→ **Your instructions**
Reproduce the material below word for word, from its first line up to and including the line with "The height and width of the screenshot is (1456, 2464).", and stop there.

→ **Records supplied**
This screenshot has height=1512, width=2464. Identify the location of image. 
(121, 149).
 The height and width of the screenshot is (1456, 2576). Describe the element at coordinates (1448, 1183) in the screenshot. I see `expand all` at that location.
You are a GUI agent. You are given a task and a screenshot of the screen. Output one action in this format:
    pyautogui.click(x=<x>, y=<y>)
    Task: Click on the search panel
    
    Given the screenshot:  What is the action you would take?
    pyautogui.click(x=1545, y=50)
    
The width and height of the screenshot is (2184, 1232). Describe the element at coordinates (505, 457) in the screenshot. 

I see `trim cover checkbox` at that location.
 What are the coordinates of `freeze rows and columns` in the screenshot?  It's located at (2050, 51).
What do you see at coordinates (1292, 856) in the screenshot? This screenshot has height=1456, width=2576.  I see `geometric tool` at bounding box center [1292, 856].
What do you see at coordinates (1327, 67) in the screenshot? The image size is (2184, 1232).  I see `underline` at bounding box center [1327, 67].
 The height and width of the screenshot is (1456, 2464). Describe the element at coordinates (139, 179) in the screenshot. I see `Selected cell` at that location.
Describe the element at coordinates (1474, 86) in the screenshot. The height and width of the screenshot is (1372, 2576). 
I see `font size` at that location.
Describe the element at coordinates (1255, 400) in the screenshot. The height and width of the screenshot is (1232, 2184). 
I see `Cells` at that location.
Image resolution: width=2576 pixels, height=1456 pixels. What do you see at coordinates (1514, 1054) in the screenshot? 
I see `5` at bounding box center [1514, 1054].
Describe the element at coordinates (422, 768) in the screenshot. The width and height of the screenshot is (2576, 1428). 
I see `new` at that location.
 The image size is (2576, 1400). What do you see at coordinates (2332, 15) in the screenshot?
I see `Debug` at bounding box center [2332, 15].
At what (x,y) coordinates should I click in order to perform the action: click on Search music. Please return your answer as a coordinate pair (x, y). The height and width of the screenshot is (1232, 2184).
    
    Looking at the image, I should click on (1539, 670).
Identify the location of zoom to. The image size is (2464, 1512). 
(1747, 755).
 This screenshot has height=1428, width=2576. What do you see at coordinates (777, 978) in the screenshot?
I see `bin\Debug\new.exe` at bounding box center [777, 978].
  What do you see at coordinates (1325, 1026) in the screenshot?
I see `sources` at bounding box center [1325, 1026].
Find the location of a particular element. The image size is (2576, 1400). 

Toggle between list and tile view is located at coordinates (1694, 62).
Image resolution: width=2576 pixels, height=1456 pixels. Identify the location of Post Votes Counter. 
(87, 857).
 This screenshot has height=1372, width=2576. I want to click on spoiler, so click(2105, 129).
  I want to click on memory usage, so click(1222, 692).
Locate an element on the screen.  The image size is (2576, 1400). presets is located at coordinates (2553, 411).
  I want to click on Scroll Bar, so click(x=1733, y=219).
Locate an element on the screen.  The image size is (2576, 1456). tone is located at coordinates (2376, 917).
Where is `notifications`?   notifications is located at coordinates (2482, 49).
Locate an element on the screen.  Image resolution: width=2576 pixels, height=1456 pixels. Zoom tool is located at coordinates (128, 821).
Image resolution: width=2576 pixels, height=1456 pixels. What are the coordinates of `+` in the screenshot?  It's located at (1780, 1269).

→ **Result of the task**
This screenshot has height=1512, width=2464. Identify the location of image. 
(121, 149).
 The height and width of the screenshot is (1456, 2576). Describe the element at coordinates (1448, 1183) in the screenshot. I see `expand all` at that location.
You are a GUI agent. You are given a task and a screenshot of the screen. Output one action in this format:
    pyautogui.click(x=<x>, y=<y>)
    Task: Click on the search panel
    
    Given the screenshot:  What is the action you would take?
    pyautogui.click(x=1545, y=50)
    
The width and height of the screenshot is (2184, 1232). Describe the element at coordinates (505, 457) in the screenshot. 

I see `trim cover checkbox` at that location.
 What are the coordinates of `freeze rows and columns` in the screenshot?  It's located at (2050, 51).
What do you see at coordinates (1292, 856) in the screenshot? This screenshot has height=1456, width=2576.  I see `geometric tool` at bounding box center [1292, 856].
What do you see at coordinates (1327, 67) in the screenshot? The image size is (2184, 1232).  I see `underline` at bounding box center [1327, 67].
 The height and width of the screenshot is (1456, 2464). Describe the element at coordinates (139, 179) in the screenshot. I see `Selected cell` at that location.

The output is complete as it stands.